Stories

Cottrell Scholar Grace Stokes is exploring the power of peptoids in helping develop longer-lasting drugs.  

On a fundamental level, the human body processes all peptide-based drugs the same way. The drug is absorbed into the body and distributed into the bloodstream, then the peptides are broken down by enzymes in the liver and the drug leaves the system.

For something like ibuprofen, that process takes about six hours, which works great for a mild headache. But for other kinds of drugs—like cancer medication—that might not be ideal. What if doctors want the medication to work longer?

Grace Stokes, assistant professor in chemistry and biochemistry, is hoping to help drug companies do that. Her research on peptoids, which recently earned a Cottrell research grant worth $100,000, aims to help drug companies slow the breaking down of medication in the body by using synthetic peptoids instead of peptides.

“Peptides, because they’re natural, the enzymes in your body know how to break those down,” Stokes says. “Peptoids are synthetic. There’s nothing natural. But they’re more stable in that they don’t get degraded by enzymes in your body the same way.”

Specifically, Stokes wants to track the way peptoids interact with different kinds of cell membranes. The longer enzymes take to break down the peptoids, the longer a drug could work. With the results, scientists would be able to develop mathematical models that would help with the creation of new drugs.

“If we were able to make a library of different drugs and look at how those interact with some models of human cells, we might get some more predictive ability,” Stokes says. “So big picture, we would have some information that could help inform people as they design new drugs on what kind of characteristics they’re looking for.”

Jacenda Rangel ’18, one of the students working with Stokes on this research, thinks this research could have a big impact on how doctors are able to treat people.

“I like the potential therapeutic aspects of it,” Rangel says. “Looking at peptides, and how they can interact with the membrane could be extended to a much more complex and dynamic real system.”

Stokes is using synthetic cells in her research, which means these mathematical models won’t offer a one-to-one narrative of how a peptoid interacts with a specific cell in a living human body. That’s valuable research—and is being done elsewhere—but Stokes is coming at it from another angle, which is impactful in a different way.

By using synthetic cells, Stokes can control a whole host of factors like how rigid the structure of the cell membrane is or the components of the functional groups located on the backbone of the peptoid.

That means the data doesn’t just speak to interaction with whole cells, but it breaks it down further. If this research were like baking, using real human cells would be buying a box of cookies at a store and running tests. By using synthetic cells, Stokes makes her own cookies and controls each of the ingredients. That way, she can potentially determine the impact of an extra tablespoon of sugar or flour—or, a certain arrangement of functional groups in a peptoid.

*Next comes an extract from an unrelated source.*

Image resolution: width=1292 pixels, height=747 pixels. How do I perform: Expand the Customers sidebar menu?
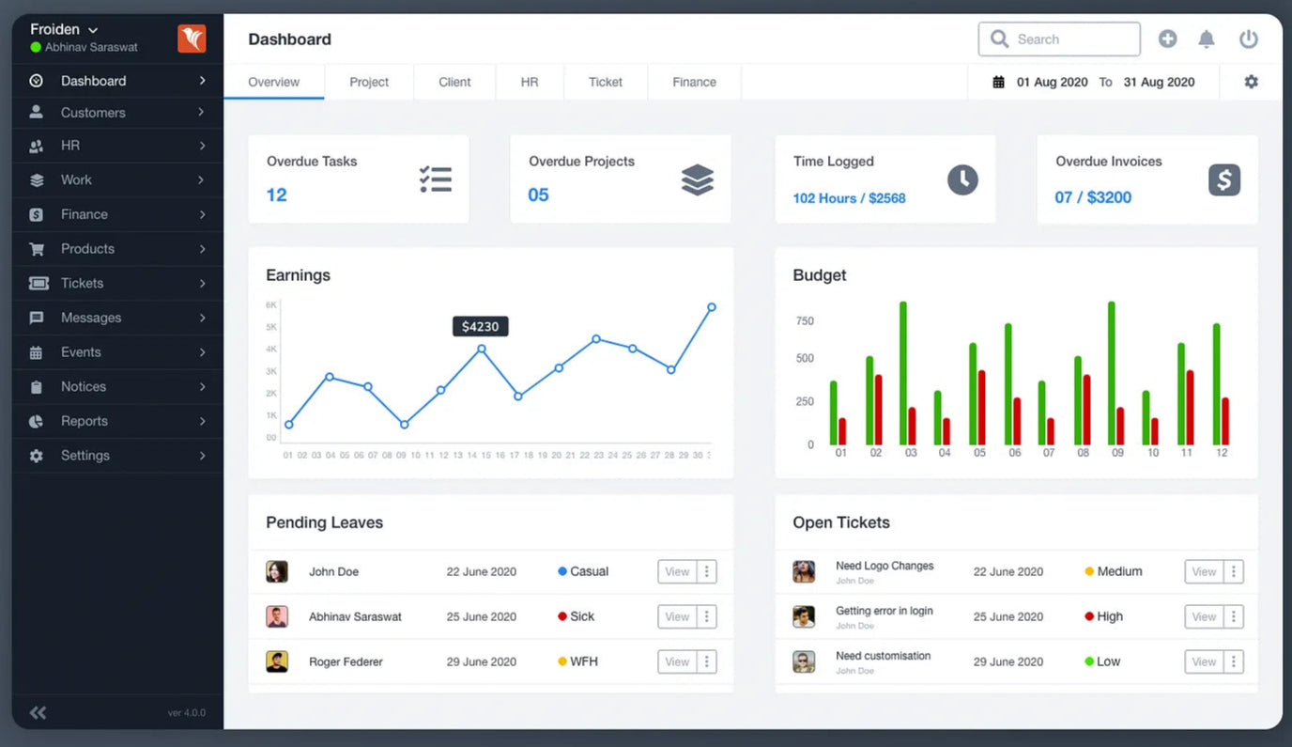click(x=117, y=113)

And the $100,000 from the Cottrell Grant will help make this research more efficient. In addition to providing funds for more student workers, it also allows for upgrades to equipment, which would make a process with multiple changeable components not take quite as long.

“Instead of just testing one variable at a time,” Stokes says, “we can test maybe 48 variables at a time.”

Stokes and her student workers have already published several papers about their research in publications like Langmuir and The Journal of Physical Chemistry, with a few more on the way. Rangel is working on a paper right now that she would be the lead author on. She hopes to finish before she graduates this year.

Stokes says giving students like Rangel experience with research is one of the reasons she came to Santa Clara to teach. By attending conferences and writing papers, students like Rangel learn they’re part of the scientific community and can be a part of meaningful progress in their field.

“The idea is not necessarily the output of our lab, it’s the training of our students who can then go to discover new drugs and understand different types of interactions in the future. So they can take it wherever they want,” Stokes says. “I love doing the research but really, it’s their training that is going to have the longer-term impact.”